Fénix clavó en Marcus una mirada fría, y por primera vez la rabia dejó paso al cálculo.

—Vale —dijo—. No nos flipes. ¿Qué hacemos?

La tía de Agnes entró en modo operativo sin titubeos; sus manos ya conocían las rutinas de quien vive de la calle.

—Tapad las ventanas —ordenó—. Sacad las sábanas, moved los muebles hacia las puertas, cualquier cosa que pueda dar la impresión de que no hay nadie o, al menos, que complique una entrada fácil.

Agnes entró por la puerta como si viniera de la compra, con la mochila colgando del hombro y la cara todavía temblando de adrenalina. Al verla, Marcus dejó de clavar las tablas y fue directo a ella.

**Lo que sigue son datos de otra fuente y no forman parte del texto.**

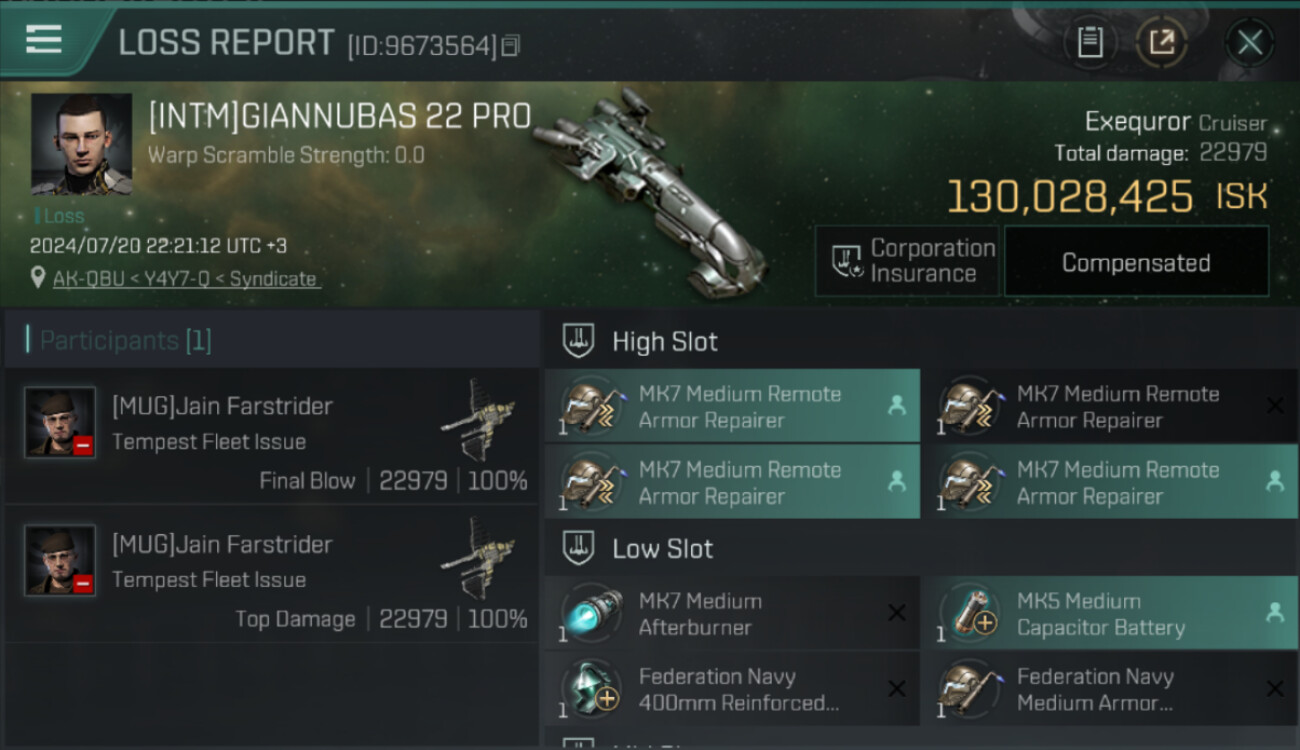The height and width of the screenshot is (750, 1300).
Task: Select the Participants tab
Action: (x=125, y=341)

—¿Lo conseguiste? —preguntó en voz baja, sin rodeos.

Agnes dejó la mochila sobre la mesa y, con las manos que le temblaban, sacó el pequeño estuche envuelto en un pañuelo. Al desenvolverlo, los dos viales verdes brillaron a la luz mortecina del salón.

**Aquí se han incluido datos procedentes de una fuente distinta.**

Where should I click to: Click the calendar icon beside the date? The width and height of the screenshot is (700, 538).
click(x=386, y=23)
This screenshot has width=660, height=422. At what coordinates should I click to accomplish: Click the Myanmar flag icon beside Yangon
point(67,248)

—Sí —dijo ella, jadeante—. Dos. Como pediste. No me vieron, no me pararon, y juro que cruzo los dedos cada dos pasos.

Fénix se llevó una mano al pecho como si le volviera a crecer la esperanza.

—Bien hecha —murmuró—. Bien hecho.

La tía de Agnes, que estaba colocando sábanas frente a una ventana, clavó una mirada de complicidad y suspiró.

—Te he dicho que mi sobrina tiene más agallas que la mitad de los tipos de la ciudad —dijo con una sonrisa torcida—. ¿Dónde las metiste?